Henderson had eight birdies and a couple of good par saves.

A clutch par save with an 18-foot putt on the 16th hole kept her momentum going and set up a pair of birdies on 17 and 18. Her approach on 16, one of a couple that wasn’t a pin-seeking laser, was weak and short to the right and finished 70 feet away. It was an intimidating flag just five paces from the back edge into a swirling wind.

“I was really disappointed with that second shot,” Henderson said. “I kind of mentally got in my way there and then that two-putt, when I went up to it, I was hoping for a two-putt and I was able to get it.”

Henderson then stuck her tee shot on the par-3 17th in to four feet and made that and was treated to a walk up an 18th hole that was choked with people.

“Coming up 18, I just kind of just took a peek around and I didn’t see any green grass outside the ropes,” she said. “Everybody was everywhere.”

Everybody exploded with sound when Henderson’s nine foot birdie putt dropped and the scoreboard immediately behind her showed she had moved into solo second place at 7-under par for the tournament as the leaders were teeing of.

A Different Player

Henderson was a different player on Saturday, the burden of making the cut out of the way and her mind free.

She birdied the second and third holes from inside four feet. She got up and down on the fourth and birdied the sixth from nine feet and the eighth from 12 feet. After her approach on the par-5 ninth spun back down the hill, she got up and down and made the turn in 32, including just 12 putts.

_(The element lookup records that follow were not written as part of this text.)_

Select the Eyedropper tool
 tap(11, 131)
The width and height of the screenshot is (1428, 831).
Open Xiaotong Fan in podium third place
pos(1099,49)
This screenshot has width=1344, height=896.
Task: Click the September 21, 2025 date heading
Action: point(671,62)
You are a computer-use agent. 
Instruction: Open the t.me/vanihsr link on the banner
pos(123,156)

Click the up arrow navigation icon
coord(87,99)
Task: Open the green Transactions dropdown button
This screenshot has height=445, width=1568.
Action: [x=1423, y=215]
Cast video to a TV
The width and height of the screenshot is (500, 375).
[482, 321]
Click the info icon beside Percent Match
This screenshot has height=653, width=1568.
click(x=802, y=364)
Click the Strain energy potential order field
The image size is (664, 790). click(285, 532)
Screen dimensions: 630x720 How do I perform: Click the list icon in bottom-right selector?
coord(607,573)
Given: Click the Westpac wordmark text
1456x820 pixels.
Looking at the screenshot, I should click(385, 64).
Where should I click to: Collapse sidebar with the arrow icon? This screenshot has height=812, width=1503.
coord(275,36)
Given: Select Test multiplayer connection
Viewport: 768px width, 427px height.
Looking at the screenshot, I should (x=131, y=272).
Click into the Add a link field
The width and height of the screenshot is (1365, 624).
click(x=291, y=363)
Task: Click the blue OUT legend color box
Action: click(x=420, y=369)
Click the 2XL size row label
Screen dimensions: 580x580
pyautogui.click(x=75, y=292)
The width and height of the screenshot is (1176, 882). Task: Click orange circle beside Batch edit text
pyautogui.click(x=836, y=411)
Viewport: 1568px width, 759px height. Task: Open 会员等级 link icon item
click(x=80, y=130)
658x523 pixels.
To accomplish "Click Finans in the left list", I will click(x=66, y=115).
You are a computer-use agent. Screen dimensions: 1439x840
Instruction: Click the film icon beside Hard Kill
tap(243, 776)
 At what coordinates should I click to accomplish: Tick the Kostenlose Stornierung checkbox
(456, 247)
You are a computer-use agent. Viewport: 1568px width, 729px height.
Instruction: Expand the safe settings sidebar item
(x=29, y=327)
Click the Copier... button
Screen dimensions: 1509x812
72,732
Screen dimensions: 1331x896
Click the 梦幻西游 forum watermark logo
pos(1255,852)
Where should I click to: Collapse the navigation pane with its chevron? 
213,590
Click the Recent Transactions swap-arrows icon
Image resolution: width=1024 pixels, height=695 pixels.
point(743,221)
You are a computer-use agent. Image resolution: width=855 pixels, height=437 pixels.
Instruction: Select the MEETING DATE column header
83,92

She went to 5-under for the day with a 12-footer from the front of the green on 12. After parring the par-3 13th for the first time this week, she hit it inside three feet on 14 to go to 6-under and finished strongly.

She needed only 25 putts on the day.

“I felt like I could make something happen,” she said, “and I made putts I didn’t even know I could make.”

In the aftermath of making the cut on Friday, Henderson was nine shots off the lead and said it might take a miracle for her to have a chance to win and become the first Canadian since Jocelyn Bourassa in 1973 to win Canada’s national championship.

She is off at 12:53 p.m. with Cristie Kerr and Mirim Lee.

“Hopefully I can have another solid round and kind of give myself a chance (Sunday),” she said. “Maybe that miracle will happen.”